A: The client finishes a workunit and sends the result to the file upload handler which writes it to our file system. The file upload handler has no connection to the database. Then the client contacts the scheduling server saying, "I just upload result XYZ, please give me more work." The scheduling server, which does have a connection to database, normally updates the result entry and sends more work. However, if the result being sent back is so far beyond deadline that the result entry in the database has already been purged, nothing happens and the file remains on the system. This problem is currently being fixed. One additional theory is that as more people start using BOINC (especially now that all new users have to use the BOINC version), more slow/busy computers are being employed which can't return results before the deadline.
Q: So why is this a problem?
A: Because so many antique files were being left on our server it slowed validation down. We calculated that about 40% of the result files in the upload directories are antiques. To validate (or assimilate, or delete) any result, the file system needs to do a "directory lookup" to find the files before it can read them. When you have more and more files in a single directory, this takes more and more time.
Q: Are there other reasons the directories got so huge?
A: Actually, yes. We had a master science database crash a month ago. This was recoverable, but for several days the assimilators had to be shut off because they couldn't write to the database. This forced regular non-antique files to linger on disk longer than they normally would. Then, we discovered a logic problem in the file deleter (the process that removes files from disk after they finished assimilation). Workunits and results were being deleted from disk at the same rate, when results should have been being deleted at four times the rate (since there are four times the results for each workunit). So the result deletion was being throttled by the workunit deletion rate. These have all been fixed, and the regular file deletion queue has been slowly but steadily dropping. However, this compounds the current validator backlog problem.
Q: How could you possibly get one million results behind in validation?

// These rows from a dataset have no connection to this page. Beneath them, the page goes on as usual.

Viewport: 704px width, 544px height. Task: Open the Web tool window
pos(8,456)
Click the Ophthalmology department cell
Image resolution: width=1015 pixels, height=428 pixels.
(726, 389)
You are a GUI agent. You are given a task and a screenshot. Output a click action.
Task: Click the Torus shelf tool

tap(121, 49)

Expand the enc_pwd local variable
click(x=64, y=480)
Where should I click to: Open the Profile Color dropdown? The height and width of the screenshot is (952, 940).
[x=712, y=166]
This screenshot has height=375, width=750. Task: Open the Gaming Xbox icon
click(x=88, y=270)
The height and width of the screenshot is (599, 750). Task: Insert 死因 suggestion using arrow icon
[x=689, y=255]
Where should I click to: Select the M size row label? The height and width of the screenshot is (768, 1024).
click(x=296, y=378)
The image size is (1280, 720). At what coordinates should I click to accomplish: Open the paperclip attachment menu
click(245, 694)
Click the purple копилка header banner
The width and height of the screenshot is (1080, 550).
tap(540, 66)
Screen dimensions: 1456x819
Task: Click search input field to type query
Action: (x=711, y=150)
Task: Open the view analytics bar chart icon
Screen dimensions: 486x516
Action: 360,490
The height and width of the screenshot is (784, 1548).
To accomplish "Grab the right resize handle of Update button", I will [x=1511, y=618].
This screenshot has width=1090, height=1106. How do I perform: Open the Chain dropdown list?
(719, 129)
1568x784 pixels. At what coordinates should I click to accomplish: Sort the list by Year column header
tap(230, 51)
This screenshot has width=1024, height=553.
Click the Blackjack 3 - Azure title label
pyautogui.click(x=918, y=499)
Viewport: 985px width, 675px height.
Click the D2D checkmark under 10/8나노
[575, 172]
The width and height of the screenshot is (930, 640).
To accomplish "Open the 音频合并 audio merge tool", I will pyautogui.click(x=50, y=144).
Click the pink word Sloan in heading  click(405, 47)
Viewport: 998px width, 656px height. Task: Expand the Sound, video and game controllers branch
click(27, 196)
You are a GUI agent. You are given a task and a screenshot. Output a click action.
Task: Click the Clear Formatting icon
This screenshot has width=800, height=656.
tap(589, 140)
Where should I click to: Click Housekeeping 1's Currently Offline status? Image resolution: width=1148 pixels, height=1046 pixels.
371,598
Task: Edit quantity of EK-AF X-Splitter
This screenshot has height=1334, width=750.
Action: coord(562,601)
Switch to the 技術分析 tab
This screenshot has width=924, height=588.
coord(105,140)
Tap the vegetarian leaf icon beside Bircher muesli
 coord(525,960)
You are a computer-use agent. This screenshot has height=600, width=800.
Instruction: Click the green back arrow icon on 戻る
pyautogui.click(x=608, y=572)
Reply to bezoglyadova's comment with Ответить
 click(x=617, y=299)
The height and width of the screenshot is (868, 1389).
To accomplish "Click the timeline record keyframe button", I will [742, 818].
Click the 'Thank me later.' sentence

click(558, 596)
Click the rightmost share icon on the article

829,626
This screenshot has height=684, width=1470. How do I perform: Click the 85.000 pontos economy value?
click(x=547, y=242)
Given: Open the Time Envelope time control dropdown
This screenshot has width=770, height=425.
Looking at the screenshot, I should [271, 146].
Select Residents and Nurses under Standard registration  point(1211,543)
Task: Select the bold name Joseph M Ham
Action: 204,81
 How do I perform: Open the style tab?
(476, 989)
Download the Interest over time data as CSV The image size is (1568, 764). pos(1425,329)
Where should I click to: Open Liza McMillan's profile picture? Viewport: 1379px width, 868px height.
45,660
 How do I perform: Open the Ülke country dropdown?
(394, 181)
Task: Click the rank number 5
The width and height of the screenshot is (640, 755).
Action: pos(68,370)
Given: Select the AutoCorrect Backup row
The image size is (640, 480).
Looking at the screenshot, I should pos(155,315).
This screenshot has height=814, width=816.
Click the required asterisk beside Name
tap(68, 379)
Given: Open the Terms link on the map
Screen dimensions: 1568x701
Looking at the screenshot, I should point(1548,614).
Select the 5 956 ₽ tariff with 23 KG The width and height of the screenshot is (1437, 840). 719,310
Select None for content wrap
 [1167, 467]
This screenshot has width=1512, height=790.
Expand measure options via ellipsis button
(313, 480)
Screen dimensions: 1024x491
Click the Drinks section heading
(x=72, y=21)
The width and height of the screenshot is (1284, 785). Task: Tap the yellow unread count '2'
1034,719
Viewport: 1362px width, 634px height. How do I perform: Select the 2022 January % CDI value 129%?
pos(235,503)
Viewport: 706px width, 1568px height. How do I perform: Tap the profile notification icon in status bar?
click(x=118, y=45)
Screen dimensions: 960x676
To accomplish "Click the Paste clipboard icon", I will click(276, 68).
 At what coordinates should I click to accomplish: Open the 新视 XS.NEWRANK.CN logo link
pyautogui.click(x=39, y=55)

Doesn't this mean SETI@home/BOINC is a complete failure?
A: Here's a perspective check: In classic SETI@home, we only validate results after we give users credit. At this point in time classic SETI@home is roughly 50 million results behind in validation. At other times the number was hundreds of millions. Nobody notices because in classic users get their credit first. The BOINC validation system is actually faster and more elegant, and the current situation was brought on by several problems listed above, all of which are fixed or getting fixed.
Q: Why do you need an outage to delete antiques?
A: It's much faster that way. When the system is running full bore, there are too many processes accessing the upload directories to make antique file deletion worthwhile - it would just slow everything down.
Addendum: Some fun numbers: All the uploaded results are randomly distributed into 1024 subdirectories. Last Thursday we removed 235,666 antique results from 44 subdirectories, and today from 560,755 results from 105 more subdirectories (796,370 out of 150 total so far). So 14.65% of subdirectories have been cleaned up in about 4 total hours of outage time.